TASK TO COMPLETE:
Do these three statements agree with the Pride text below? Answer yes or no for each, quoting the words of the text that decide it.
1. Pride began in New York in 1970.
2. The Stonewall Riots took place a year after Pride started.
3. The text says it will present five leaders.

[TEXT Boundary: Start]

Pride is a way to recognize the impact that lesbian, gay, bisexual, transgender, and other individuals have had on history locally, nationally, and internationally. Pride started in New York in 1970, a year after the Stonewall Riots in Greenwich Village which is recognized as the event that helped the LGBTQ+ movement gain momentum (read about Stonewall here https://www.britannica.com/event/Stonewall-riots). Pride is a way for communities to voice their demands for equal rights and protections. It is also a celebration of life and sexuality that brings communities together who are frequently discriminated against and left out of conversations.

The following leaders are only 3 of MANY who have been monumental in improving the lives of LGBTQ+ people everywhere. We celebrate the dedication and accomplishments of these folks and the MANY others who have had an impact throughout past, present, and future LGBTQ+ lives.

[TEXT Boundary: End]
[STUDY MATERIAL Boundary: Start]

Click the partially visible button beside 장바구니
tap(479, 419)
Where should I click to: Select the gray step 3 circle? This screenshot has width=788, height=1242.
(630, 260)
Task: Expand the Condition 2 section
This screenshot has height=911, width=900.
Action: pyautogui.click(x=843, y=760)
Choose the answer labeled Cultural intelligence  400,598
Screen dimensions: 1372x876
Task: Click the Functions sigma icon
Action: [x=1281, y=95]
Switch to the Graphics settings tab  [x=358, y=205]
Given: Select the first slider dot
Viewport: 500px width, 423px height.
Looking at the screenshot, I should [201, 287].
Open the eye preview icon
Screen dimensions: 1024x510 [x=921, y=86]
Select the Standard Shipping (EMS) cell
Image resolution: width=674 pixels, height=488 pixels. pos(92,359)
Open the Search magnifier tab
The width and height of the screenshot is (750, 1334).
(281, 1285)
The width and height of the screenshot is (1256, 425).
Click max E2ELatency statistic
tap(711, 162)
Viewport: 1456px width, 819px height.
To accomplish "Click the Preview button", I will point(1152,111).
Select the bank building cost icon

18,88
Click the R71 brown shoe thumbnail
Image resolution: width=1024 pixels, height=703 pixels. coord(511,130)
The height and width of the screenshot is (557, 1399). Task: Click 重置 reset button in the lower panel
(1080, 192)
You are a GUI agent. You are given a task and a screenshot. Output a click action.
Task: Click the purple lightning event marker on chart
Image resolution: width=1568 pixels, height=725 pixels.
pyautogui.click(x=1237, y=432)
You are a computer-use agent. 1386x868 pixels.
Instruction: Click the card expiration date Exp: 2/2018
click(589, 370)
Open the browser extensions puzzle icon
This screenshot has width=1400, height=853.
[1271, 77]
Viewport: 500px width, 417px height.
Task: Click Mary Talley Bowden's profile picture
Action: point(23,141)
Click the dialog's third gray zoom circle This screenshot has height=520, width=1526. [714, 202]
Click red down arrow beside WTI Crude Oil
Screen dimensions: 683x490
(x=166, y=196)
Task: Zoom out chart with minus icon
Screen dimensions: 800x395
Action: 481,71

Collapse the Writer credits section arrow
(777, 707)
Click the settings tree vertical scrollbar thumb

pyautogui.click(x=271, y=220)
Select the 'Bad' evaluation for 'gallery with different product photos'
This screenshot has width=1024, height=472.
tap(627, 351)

[STUDY MATERIAL Boundary: End]

SOLUTION FOR THIS PROBLEM:
1. Yes: "Pride started in New York in 1970"
2. No: "Pride started in New York in 1970, a year after the Stonewall Riots"
3. No: "The following leaders are only 3 of MANY"